** Text section **
The thing I am trying to do, is to $group documents into different groups,
and in the meantime, get some other fields of each document.
For example, group by “location” (after $unwind so that each group key is
scalar instead of array). And then I want to also get the “color” of each
document.
{
_id: ObjectId("5f3dd02a1b4d50831f1334d2")
location: "SEA"
color: 'red'
}
{
_id: ObjectId("5f3dd02a1b4d50831f1336c6")
location: "SEA"
color: 'black'
}
{
_id: ObjectId("5f3dd02a1b4d50831f133413")
location: "WA"
color: 'red'
}
The example result will be as follows:
{ "group_id" : "SEA",
"other_related_fields" : [
{ "_id" : ObjectId("5f3dd02a1b4d50831f1334d2"), "color" : "red" },
{ "_id" : ObjectId("5f3dd02a1b4d50831f1336c6"), "color" : "black" },
]
},
{ "group_id" : "WA",
"other_related_fields" : [
{ "_id" : ObjectId("5f3dd02a1b4d50831f133413"), "color" : "red" },
]
}
The query I used is as follows:
db.pen.aggregate([
{ "$unwind" : { "path" : "$location", "preserveNullAndEmptyArrays" : true } },
{ "$group" : { "_id" : { "_1" : "$location" } } },
{ "$lookup":
{ "from" : "pen",
"let" : { "v1" : "$_id._1" },
"pipeline" : [
{ "$match" : { "$expr" : { "$eq" : [ "$$v1", "$location" ] } } },
{ "$project" : { "color" : 1 } },
{ "$limit" : 2 }
],
"as" : "other_field"
}
},
{$project: { "_id": 0, "group_id": "$_id._1", "other_field": "$other_field" }}
])
What it does is to do the group-by first, which generates a separate
document for each group. And then do a $lookup on the same collection as
to join with those temporary group-by documents by matching the group_id.
To match the group_id, I have to use the $expr.
This works perfectly for specific data set. For example, if the value of
“location” is scalar-only. However, the performance degraded heavily when
things get more complicated.
- If the value of “location” is array instead of scalar, there are 2 potential
solutions:
- 1.1) One way is to use the $expr + $in to find documents which have
“location” containing the value of the group_id. This solution turns
out to be very bad in performance. It might be related to the fact
that $expr + $in is not using index in $lookup pipeline.
And according to this document
(https://docs.mongodb.com/manual/core/index-multikey/#expr) $expr
does not support multikey indexes.

** Data rows **

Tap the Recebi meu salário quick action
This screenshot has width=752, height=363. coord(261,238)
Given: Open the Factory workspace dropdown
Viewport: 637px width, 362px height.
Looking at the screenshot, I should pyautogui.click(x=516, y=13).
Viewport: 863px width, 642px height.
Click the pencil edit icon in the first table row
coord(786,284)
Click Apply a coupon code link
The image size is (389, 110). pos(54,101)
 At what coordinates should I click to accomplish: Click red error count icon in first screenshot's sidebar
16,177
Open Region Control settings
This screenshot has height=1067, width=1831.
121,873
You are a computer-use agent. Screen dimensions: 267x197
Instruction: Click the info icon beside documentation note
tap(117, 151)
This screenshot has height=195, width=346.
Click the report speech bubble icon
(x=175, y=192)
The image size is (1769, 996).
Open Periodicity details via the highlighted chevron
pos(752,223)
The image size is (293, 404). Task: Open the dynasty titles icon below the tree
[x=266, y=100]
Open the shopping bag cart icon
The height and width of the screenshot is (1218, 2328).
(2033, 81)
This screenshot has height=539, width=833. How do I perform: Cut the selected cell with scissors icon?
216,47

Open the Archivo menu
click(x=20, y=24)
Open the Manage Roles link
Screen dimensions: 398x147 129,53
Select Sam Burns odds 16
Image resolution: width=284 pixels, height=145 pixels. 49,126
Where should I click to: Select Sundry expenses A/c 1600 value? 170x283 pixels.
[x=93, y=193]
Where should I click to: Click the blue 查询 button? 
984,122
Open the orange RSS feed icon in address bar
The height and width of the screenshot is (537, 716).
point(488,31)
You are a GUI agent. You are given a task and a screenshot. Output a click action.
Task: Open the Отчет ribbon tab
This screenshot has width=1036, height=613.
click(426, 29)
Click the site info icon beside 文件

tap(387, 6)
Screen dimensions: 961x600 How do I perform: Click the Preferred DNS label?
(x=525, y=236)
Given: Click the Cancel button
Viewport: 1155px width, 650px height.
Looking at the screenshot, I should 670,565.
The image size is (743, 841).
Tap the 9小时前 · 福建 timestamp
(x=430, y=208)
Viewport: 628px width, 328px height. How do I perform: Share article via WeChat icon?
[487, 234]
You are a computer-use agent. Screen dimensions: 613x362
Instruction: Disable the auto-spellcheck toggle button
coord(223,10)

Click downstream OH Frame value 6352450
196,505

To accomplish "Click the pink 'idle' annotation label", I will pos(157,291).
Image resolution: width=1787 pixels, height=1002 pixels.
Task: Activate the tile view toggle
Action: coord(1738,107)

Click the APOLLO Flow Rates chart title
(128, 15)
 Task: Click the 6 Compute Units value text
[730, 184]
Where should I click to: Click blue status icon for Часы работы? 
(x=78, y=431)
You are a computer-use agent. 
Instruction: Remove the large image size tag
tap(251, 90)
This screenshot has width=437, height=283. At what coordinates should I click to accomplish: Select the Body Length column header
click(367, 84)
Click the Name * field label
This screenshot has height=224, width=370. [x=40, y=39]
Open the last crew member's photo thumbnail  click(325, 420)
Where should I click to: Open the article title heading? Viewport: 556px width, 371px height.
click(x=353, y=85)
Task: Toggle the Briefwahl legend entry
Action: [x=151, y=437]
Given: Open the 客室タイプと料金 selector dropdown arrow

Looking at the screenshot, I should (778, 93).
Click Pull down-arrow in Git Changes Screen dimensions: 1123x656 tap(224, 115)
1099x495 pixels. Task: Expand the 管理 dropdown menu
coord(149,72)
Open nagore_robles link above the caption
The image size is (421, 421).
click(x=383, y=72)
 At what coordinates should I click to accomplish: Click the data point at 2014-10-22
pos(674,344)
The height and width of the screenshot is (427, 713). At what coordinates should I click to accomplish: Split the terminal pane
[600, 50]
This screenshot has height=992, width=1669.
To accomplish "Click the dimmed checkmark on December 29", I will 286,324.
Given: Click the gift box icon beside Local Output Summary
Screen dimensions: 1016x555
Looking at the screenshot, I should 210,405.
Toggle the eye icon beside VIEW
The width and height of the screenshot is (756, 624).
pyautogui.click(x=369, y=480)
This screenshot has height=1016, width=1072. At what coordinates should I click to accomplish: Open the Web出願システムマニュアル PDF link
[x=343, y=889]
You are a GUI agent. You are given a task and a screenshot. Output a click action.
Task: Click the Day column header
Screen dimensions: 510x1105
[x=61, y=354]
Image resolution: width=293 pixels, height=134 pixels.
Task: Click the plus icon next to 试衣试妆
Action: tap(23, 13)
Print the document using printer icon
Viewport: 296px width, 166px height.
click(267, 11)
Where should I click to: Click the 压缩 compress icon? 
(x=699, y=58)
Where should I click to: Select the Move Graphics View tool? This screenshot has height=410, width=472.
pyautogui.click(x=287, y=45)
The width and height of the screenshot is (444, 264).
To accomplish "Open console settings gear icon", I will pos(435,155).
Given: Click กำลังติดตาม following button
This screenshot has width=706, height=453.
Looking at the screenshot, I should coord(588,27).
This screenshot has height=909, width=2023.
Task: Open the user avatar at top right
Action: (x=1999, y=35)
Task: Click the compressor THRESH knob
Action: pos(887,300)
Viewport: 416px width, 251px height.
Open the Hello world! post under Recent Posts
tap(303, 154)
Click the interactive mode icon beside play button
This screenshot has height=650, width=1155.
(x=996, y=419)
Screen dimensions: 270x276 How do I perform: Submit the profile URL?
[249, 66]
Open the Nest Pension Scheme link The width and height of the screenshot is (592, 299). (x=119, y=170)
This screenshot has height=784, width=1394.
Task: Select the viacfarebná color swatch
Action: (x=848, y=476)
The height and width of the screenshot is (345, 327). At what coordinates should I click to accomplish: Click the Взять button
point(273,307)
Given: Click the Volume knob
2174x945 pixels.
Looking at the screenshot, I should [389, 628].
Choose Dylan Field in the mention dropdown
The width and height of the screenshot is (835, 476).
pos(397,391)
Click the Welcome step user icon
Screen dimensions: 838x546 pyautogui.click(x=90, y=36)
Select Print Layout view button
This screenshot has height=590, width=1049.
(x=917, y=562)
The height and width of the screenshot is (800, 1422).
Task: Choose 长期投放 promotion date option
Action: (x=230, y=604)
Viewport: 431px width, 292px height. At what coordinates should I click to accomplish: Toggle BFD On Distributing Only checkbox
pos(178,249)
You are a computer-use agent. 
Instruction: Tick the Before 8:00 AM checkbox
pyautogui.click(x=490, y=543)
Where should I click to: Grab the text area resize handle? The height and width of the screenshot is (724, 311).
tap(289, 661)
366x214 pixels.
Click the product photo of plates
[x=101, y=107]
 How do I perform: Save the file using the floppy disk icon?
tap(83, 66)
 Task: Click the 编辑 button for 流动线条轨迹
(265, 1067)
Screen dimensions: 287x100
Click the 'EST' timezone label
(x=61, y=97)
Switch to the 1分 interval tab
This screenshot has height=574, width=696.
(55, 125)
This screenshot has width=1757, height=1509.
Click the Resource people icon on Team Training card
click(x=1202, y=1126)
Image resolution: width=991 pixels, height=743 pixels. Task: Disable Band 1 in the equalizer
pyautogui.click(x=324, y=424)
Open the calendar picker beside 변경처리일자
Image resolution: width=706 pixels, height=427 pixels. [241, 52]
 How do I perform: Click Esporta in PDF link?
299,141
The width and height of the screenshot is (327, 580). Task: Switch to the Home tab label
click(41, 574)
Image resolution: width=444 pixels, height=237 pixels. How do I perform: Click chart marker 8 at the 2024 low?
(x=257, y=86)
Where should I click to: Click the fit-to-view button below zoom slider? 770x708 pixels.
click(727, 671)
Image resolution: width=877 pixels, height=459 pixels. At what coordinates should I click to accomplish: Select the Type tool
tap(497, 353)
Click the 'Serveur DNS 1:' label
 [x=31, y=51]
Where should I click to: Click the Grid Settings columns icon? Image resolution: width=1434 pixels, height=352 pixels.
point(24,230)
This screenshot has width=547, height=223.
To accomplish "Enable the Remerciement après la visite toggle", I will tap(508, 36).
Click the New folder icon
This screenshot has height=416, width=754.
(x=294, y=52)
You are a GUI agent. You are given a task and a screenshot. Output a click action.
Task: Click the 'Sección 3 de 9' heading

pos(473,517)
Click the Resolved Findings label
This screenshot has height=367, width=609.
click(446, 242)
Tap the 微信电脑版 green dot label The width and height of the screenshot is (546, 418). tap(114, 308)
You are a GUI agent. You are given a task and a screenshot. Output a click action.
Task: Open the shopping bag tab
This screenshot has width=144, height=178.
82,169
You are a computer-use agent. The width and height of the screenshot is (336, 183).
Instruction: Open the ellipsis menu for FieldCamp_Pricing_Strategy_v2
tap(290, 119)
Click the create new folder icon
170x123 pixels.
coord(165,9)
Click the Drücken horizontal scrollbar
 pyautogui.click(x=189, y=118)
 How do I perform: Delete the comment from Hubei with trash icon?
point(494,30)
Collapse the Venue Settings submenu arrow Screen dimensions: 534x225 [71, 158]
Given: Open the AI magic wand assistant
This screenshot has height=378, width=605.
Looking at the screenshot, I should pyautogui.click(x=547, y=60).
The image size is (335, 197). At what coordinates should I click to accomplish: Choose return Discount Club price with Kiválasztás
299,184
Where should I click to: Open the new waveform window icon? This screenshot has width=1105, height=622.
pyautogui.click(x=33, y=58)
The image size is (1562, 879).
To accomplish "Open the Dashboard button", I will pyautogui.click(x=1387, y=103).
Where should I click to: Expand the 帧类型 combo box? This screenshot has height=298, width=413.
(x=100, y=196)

** Set problem A **
Answer these from the MongoDB post, each on its own line:
(i) In the example, which field are the documents grouped by?
(ii) What number does the $limit stage inside the $lookup pipeline use?
(iii) According to the linked documentation, what kind of index does $expr not support?
** Set problem B **
In the MongoDB post, why does the $unwind on "location" come before the grouping? Answer in one to three sentences.
** Set problem C **
Please continue the MongoDB post from where it stops.

** Written response A **
(i) "location"
(ii) 2
(iii) Multikey indexes

** Written response B **
The $unwind on "location" runs before the grouping so that each group key is a scalar value rather than an array.

** Written response C **
Following is the query:
Query 2
db.pen.aggregate([
{ "$unwind" : { "path" : "$location", "preserveNullAndEmptyArrays" : true } },
{ "$group" : { "_id" : { "_1" : "$location" } } },
{ "$lookup":
{ "from" : "pen",
"let" : { "v1" : "$_id._1" },
"pipeline" : [
{ "$match" : { "$expr" : { "$in" : [ "$$v1", "$location" ] } } },
{ "$project" : { "color" : 1 } }
],
"as" : "other_field"
}
},
{$project: { "_id": 0, "group_id": "$_id._1", "other_field": "$other_field" }}
])
-
1.2) Another way is to $unwind the “location” in the $lookup, and use the
$expr + $eq which works simiarly to the scalar type. (Query 3)However, this brings the problem that I cannot sort and limit the
results based on the ‘other_field’. This is because after $unwind,
the array field will be split into serveral individual documents.
As a result I’ll have duplicate_id
’s (or whatever unique key it is).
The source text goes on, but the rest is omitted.